[Source data]
◇ ◇ ◇ ◇ ◇ ◇ ◇

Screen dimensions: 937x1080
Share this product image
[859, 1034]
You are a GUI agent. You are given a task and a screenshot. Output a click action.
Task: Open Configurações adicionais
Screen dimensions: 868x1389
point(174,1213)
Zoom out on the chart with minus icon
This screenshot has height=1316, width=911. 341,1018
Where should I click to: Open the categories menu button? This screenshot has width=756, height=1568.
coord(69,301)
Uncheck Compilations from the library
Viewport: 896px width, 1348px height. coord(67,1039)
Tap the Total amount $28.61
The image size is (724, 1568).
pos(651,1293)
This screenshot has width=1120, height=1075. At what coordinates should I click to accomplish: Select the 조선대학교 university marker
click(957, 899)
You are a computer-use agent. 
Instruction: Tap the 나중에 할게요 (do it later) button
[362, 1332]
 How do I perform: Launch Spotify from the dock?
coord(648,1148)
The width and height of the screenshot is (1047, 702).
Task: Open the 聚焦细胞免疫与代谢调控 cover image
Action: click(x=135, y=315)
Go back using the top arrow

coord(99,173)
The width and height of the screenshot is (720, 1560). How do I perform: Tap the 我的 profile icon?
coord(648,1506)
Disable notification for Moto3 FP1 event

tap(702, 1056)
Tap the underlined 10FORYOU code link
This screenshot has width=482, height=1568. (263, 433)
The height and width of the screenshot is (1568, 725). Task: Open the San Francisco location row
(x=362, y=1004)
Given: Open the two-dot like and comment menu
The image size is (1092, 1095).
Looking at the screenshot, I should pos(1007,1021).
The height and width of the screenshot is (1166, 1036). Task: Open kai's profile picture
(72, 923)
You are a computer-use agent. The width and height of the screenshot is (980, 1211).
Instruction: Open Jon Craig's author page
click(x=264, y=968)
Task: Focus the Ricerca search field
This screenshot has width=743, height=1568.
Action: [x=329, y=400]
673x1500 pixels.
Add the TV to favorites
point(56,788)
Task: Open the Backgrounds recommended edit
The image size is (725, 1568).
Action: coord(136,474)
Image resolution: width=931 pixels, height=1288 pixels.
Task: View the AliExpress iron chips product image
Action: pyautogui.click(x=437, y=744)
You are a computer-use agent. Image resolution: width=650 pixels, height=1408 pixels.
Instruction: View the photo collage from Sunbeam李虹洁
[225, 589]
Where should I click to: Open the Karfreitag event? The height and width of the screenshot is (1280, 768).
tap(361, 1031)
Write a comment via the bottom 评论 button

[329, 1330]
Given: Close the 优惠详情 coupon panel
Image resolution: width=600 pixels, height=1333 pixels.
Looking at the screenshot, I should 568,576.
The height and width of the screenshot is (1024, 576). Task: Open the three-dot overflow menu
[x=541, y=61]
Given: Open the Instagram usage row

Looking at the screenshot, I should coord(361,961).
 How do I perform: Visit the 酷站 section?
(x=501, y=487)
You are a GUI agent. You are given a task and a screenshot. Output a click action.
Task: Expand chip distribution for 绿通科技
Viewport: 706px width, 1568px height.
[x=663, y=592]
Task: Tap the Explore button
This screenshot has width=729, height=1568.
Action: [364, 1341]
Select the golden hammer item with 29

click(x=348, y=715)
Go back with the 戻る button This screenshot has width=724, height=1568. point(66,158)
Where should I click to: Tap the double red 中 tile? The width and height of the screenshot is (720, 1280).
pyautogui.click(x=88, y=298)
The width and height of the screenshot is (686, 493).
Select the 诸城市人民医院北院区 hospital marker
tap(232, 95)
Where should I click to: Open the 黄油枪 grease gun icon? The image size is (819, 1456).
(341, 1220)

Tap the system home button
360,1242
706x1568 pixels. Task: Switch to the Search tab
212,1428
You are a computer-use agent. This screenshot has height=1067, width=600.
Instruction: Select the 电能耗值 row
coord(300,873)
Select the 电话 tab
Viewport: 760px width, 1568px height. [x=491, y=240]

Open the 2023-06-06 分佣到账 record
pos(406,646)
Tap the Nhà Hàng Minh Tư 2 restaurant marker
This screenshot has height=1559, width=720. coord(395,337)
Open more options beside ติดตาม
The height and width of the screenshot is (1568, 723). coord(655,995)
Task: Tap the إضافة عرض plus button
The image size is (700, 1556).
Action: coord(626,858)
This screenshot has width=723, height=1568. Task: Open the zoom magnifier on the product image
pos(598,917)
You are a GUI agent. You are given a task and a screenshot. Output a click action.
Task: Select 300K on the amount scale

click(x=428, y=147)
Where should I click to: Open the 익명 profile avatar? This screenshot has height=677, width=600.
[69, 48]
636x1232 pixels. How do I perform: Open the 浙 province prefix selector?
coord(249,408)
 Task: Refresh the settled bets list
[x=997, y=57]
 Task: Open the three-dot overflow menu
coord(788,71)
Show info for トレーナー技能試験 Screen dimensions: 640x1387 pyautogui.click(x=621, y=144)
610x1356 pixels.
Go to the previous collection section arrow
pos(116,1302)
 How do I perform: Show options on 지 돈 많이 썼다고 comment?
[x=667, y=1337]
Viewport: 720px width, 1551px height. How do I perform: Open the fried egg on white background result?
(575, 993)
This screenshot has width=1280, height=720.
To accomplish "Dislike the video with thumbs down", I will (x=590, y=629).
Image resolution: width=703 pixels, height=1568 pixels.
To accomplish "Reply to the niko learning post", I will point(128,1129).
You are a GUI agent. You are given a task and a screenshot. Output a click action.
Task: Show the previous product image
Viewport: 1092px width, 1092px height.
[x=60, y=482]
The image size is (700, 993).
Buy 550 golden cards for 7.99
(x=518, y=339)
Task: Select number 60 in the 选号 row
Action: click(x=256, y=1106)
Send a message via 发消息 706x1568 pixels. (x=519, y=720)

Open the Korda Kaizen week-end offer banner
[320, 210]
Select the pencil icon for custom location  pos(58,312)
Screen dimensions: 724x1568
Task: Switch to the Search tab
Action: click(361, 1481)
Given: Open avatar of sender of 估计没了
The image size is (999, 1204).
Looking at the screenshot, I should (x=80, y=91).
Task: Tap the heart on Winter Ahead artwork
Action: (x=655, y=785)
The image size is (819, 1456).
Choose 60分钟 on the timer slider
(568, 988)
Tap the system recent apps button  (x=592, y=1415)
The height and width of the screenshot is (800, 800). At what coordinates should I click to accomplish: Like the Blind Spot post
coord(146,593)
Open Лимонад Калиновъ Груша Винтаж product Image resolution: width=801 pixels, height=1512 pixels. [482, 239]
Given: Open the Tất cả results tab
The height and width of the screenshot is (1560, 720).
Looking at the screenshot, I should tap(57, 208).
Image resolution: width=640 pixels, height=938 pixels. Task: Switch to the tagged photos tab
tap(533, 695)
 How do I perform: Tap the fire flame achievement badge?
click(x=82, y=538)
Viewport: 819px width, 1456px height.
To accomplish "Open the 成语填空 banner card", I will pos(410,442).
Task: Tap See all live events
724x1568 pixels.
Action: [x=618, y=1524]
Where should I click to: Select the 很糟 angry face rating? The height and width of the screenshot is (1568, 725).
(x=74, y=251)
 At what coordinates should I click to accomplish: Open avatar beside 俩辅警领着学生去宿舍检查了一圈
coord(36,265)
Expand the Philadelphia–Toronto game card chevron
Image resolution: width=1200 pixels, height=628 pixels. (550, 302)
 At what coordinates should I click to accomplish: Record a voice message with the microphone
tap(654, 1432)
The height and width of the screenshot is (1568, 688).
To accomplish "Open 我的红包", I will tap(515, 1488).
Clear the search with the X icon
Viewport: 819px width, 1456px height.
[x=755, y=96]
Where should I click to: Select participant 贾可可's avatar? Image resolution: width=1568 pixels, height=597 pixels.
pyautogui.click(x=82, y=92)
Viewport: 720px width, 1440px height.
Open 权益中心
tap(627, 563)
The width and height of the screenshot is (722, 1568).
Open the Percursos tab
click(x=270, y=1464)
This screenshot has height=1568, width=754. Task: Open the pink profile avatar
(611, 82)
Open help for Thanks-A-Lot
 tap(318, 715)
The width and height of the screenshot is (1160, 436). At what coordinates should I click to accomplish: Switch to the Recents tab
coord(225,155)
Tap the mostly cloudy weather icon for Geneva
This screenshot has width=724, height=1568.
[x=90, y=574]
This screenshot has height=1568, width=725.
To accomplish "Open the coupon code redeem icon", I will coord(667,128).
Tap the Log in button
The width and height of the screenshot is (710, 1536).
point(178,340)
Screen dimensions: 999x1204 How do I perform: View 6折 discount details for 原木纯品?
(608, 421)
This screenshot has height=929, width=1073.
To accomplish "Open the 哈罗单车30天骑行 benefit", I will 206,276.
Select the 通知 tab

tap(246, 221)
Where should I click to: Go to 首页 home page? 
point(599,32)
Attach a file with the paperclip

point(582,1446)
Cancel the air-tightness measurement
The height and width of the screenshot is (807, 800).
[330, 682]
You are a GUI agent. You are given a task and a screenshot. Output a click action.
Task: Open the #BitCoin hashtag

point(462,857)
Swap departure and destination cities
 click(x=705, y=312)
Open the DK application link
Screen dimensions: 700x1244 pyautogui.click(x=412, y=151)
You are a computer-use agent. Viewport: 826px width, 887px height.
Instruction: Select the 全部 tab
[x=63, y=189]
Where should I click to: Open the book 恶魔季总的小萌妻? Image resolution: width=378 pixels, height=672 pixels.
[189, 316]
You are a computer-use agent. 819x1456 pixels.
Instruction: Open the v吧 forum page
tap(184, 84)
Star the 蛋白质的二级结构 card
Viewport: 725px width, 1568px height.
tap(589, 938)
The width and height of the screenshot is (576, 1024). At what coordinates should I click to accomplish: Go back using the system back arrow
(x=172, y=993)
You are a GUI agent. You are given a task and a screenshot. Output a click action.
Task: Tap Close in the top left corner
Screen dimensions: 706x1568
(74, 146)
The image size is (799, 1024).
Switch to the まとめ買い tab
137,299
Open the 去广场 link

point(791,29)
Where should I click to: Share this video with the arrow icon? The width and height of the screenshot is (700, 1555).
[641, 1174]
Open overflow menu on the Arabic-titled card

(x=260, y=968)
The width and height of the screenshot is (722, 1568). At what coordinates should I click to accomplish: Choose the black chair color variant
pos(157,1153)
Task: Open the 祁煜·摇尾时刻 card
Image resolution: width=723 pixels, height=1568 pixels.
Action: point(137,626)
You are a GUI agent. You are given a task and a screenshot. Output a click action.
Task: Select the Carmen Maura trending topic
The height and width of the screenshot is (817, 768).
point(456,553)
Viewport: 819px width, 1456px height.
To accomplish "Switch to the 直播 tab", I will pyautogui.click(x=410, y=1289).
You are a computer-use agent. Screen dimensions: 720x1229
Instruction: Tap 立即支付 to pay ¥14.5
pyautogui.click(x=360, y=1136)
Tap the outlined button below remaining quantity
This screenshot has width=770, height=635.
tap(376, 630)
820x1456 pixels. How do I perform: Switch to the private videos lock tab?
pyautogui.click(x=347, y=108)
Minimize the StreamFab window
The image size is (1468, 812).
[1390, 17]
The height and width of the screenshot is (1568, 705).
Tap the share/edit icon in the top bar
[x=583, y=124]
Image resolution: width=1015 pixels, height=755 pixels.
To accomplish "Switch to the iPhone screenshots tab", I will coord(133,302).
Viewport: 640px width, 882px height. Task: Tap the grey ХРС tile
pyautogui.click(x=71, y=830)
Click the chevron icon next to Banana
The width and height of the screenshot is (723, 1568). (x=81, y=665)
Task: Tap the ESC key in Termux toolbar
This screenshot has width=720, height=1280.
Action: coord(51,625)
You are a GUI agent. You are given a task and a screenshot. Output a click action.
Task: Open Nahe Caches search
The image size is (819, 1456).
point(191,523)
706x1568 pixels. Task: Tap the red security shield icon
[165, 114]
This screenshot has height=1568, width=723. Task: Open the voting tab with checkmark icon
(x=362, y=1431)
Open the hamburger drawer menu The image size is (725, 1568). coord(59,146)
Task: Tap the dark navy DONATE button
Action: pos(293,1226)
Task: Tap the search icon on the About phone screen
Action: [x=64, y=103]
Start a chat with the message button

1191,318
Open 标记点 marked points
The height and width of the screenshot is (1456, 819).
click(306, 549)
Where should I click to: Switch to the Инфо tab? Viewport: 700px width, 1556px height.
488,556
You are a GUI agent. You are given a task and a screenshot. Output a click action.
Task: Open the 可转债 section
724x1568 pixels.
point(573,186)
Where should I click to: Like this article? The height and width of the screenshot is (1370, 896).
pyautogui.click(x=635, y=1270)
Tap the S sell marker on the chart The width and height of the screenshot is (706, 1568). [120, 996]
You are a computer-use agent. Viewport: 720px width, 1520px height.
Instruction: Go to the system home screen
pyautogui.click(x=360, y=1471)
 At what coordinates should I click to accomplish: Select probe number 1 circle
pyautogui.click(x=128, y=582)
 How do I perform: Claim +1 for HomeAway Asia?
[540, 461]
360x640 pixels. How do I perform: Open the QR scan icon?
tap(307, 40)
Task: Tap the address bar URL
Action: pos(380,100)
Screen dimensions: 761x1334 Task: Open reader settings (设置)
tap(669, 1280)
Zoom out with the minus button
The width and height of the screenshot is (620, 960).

◇ ◇ ◇ ◇ ◇ ◇ ◇

### Given problem
Output the lines of the source data as a JSON list of strings, one string per line and blank lines omitted, starting with the line that contains "Task: Focus the Ricerca search field" and going on through the line that contains "Viewport: 760px width, 1568px".

### Result of the exercise
[
  "Task: Focus the Ricerca search field",
  "This screenshot has width=743, height=1568.",
  "Action: [x=329, y=400]",
  "673x1500 pixels.",
  "Add the TV to favorites",
  "point(56,788)",
  "Task: Open the Backgrounds recommended edit",
  "The image size is (725, 1568).",
  "Action: coord(136,474)",
  "Image resolution: width=931 pixels, height=1288 pixels.",
  "Task: View the AliExpress iron chips product image",
  "Action: pyautogui.click(x=437, y=744)",
  "You are a computer-use agent. Image resolution: width=650 pixels, height=1408 pixels.",
  "Instruction: View the photo collage from Sunbeam李虹洁",
  "[225, 589]",
  "Where should I click to: Open the Karfreitag event? The height and width of the screenshot is (1280, 768).",
  "tap(361, 1031)",
  "Write a comment via the bottom 评论 button",
  "[329, 1330]",
  "Given: Close the 优惠详情 coupon panel",
  "Image resolution: width=600 pixels, height=1333 pixels.",
  "Looking at the screenshot, I should 568,576.",
  "The height and width of the screenshot is (1024, 576). Task: Open the three-dot overflow menu",
  "[x=541, y=61]",
  "Given: Open the Instagram usage row",
  "Looking at the screenshot, I should coord(361,961).",
  " How do I perform: Visit the 酷站 section?",
  "(x=501, y=487)",
  "You are a GUI agent. You are given a task and a screenshot. Output a click action.",
  "Task: Expand chip distribution for 绿通科技",
  "Viewport: 706px width, 1568px height.",
  "[x=663, y=592]",
  "Task: Tap the Explore button",
  "This screenshot has width=729, height=1568.",
  "Action: [364, 1341]",
  "Select the golden hammer item with 29",
  "click(x=348, y=715)",
  "Go back with the 戻る button This screenshot has width=724, height=1568. point(66,158)",
  "Where should I click to: Tap the double red 中 tile? The width and height of the screenshot is (720, 1280).",
  "pyautogui.click(x=88, y=298)",
  "The width and height of the screenshot is (686, 493).",
  "Select the 诸城市人民医院北院区 hospital marker",
  "tap(232, 95)",
  "Where should I click to: Open the 黄油枪 grease gun icon? The image size is (819, 1456).",
  "(341, 1220)",
  "Tap the system home button",
  "360,1242",
  "706x1568 pixels. Task: Switch to the Search tab",
  "212,1428",
  "You are a computer-use agent. This screenshot has height=1067, width=600.",
  "Instruction: Select the 电能耗值 row",
  "coord(300,873)",
  "Select the 电话 tab",
  "Viewport: 760px width, 1568px height. [x=491, y=240]"
]